Viral antigen detection

In-house antigen detection tests, mainly enzyme immunoassays, have been developed[14] but their poor sensitivity in field use compared with PCR,[6,21] their limited availability, and lack of validation data means that they have had very little use. Antigen appears about 3 days post-onset and increases until death or, in non-fatal cases, persists for 7–16 days.[14] Very recently, a rapid immunochromatographic dipstick immunoassay point-of-care test (ReEBOV Antigen Rapid Test Kit; Corgenix, USA) that detects the VP40 antigen has been listed by the World Health Organization.[22] It has a reported sensitivity of 91.8% and a specificity of 84.6% compared with PCR, and is intended for presumptive testing of symptomatic individuals, particularly in outbreaks in resource-poor settings without ready access to PCR-based tests.

ANTIBODY DETECTION TESTS

Antibody detection tests have a limited role in the early diagnosis of suspected cases as serological responses are too delayed or entirely absent, particularly in the sicker (and more infectious) patients. IgM usually appears within 1 week of onset, peaks at 2–3 weeks, then persists for 60–80 days.[21] IgG persists for years and has been detected more than 10 years after onset,[23] but it is not known whether this indicates immunity to further infection. Neutralisation tests, if available, must be performed in a PC-4 laboratory and are generally reserved for research purposes.

CONCLUSIONS

Laboratory diagnosis of infections due to Ebolaviruses has posed a number of challenges to laboratories within Australia and internationally due to the containment requirements for these viruses, the lack of patient material for test development and validation, the evolving nature of the virus, and the limited clinical data to assist test interpretation.
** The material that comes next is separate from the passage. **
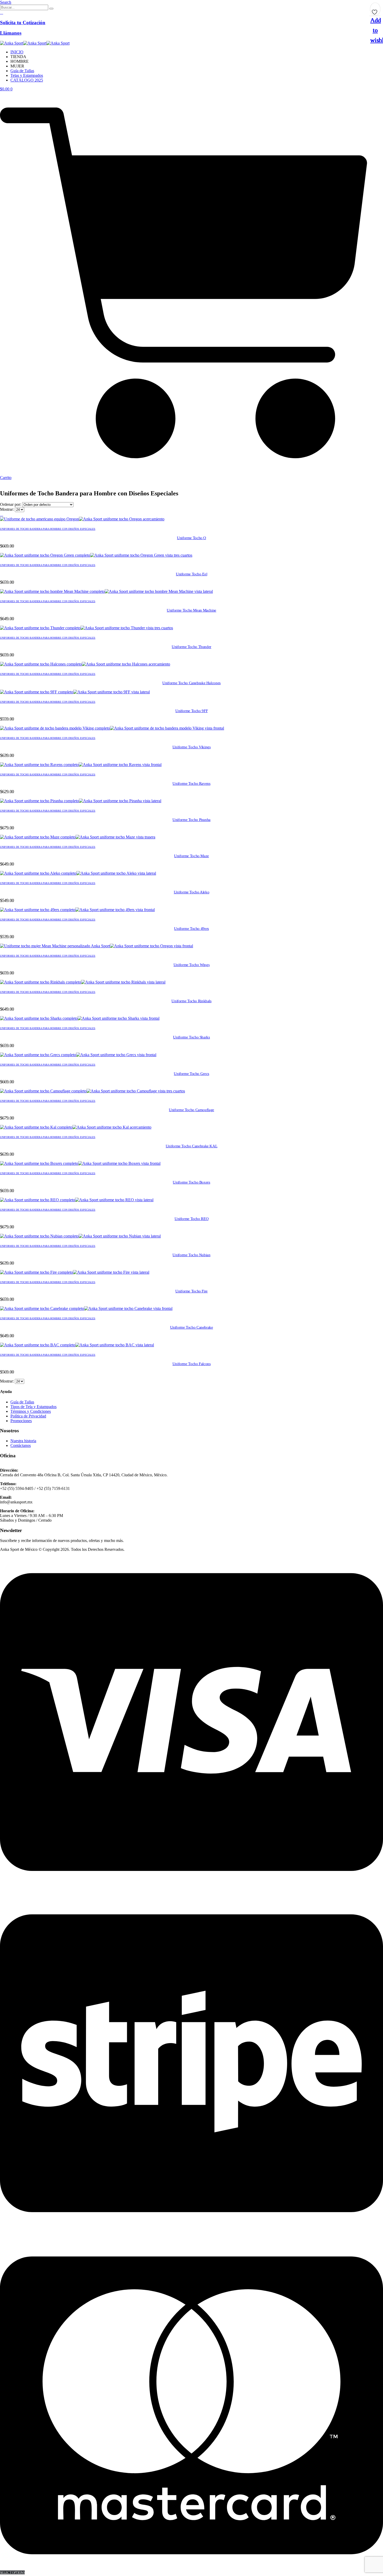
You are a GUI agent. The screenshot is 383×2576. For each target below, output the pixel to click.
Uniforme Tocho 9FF (191, 711)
Despite these difficulties, the availability of reliable and timely testing capacity within Australia is essential, and has required innovative approaches to test development and evaluation. Under those circumstances, it is important that testing is conducted within highly experienced laboratories using a range of methods of test validations and accompanied by a rigorous quality assurance program, with regular review and revalidation.